A rare “rain bomb” again plunged the Hawkesbury-Nepean River and the communities that live and work along its banks into crisis between April 5-7, and another flood washed through the area.
Now the waters are subsiding, we have a sense of the scale of this flood compared to others occurring in 2021 and 2022.
Date | Flood height (Windsor guage) |
---|---|
April 2024 | 9.4m |
Oct 2022 | 7.384m |
Jul 2022 | 13.9m |
Apr 2022 | 9.07m |
Mar 2022 | 13.714m |
Mar 2021 | 12.912m |
Feb 2020 | 9.225m |
Feb 1992 | 10.82m |
The “1:100” level (badly named, better described as “the height of a flood that has a 1% probability of happening in any one year” is 17.3m at Windsor. the 1:200 level is 18.5m.
The famed 1867 flood, the worst since European settlement, was 19.68m. Other historical flood heights are listed here.
Here is a time-lapse of the total flood event I compiled by scraping individual images from LiveTraffic.com‘s webcams around the district.

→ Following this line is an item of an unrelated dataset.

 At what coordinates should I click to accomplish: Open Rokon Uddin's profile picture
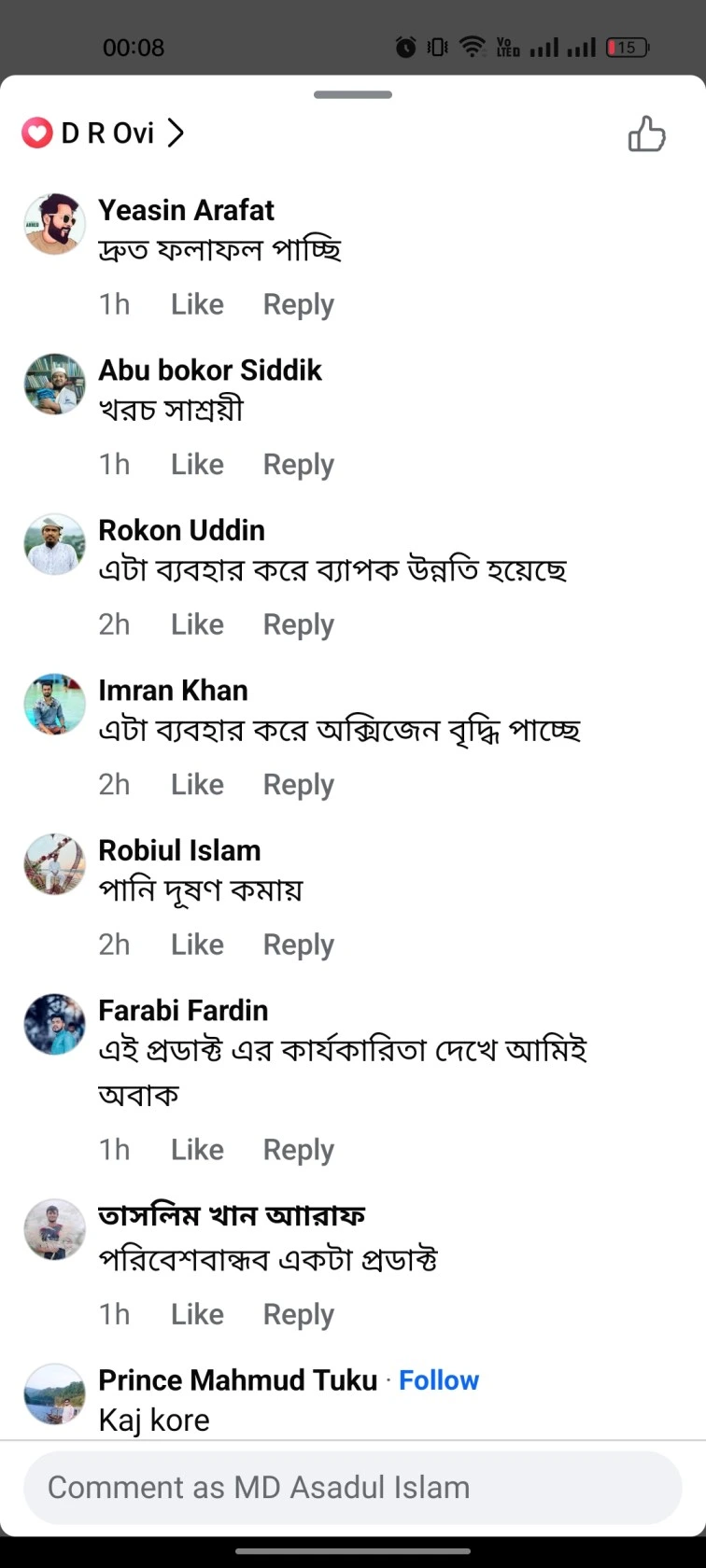[x=54, y=544]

I owe a dept of thanks to the technicians at the LiveTraffic website for helping me with this project.
It remains frustrating that the NSW Government went to the last election pledging to scrap the raising of Warragamba Dam, the one mitigation measure certain to reduce the frequency or height of bad floods. What measures they would pursue as a replacement was vague then and shambolic now. They gesture vaguely to levies as a solution, but have done nothing in the year since they were elected to articulate, develop or fund a solution.